First, watch for early working groups and pilot corridors. Corridor-based pilots seem likely because Mastercard itself has pointed to remittances, B2B payouts, and issuer settlement as areas where digital assets are starting to gain ground.
Second, watch for integration patterns and developer tooling. Mastercard’s filings stress simpler integration through its developer platform. Its stablecoin strategy also already includes stablecoin flows inside Mastercard Move. So if the partner program turns into real infrastructure, the next signs may be standardized APIs, reference architectures, and compliance data exchange patterns. That may sound boring, but boring plumbing is usually what makes enterprise adoption possible.
Third, look for governance and certification signals. Mastercard has a history of emphasizing due diligence and partner monitoring in digital assets. Even without a formal certification badge, partners may soon start marketing themselves as Mastercard-aligned on compliance, audits, KYB and KYC alignment, and transaction monitoring.

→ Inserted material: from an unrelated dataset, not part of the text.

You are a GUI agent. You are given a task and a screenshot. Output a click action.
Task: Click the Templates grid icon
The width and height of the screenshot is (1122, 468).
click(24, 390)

Fourth, pay attention to merchant rollouts that hide crypto complexity. The most powerful merchant outcome would be simple: the consumer pays with tokenized value, the merchant receives fiat, and disputes or recourse work in a predictable way. Mastercard and payments industry commentary both suggest this is the real endgame, because most merchants still want fiat settlement.
In the best case, the program becomes a de facto trust and interoperability layer for tokenized payments. Partners align on compliance metadata. Stablecoin settlement becomes normal in some cross-border and payout workflows. Mastercard’s distribution and acceptance network then makes deployment easier without forcing everyone to rebuild merchant integrations from scratch. In that scenario, XRP and XRPL could benefit if fast settlement and bridge-asset liquidity become part of real payment routes rather than just market narratives.
In the worst case, the program stays mostly a structured dialogue and never turns into meaningful infrastructure. Regulatory divergence, conservative bank risk committees, and the messy realities of reversals, disputes, and compliance could keep the effort stuck at the pilot stage. If that happens, the program still matters as a signal of institutional interest. However, its market impact would stay limited. In that outcome, XRP benefits only if those experiments translate into measurable ledger activity and real liquidity demand.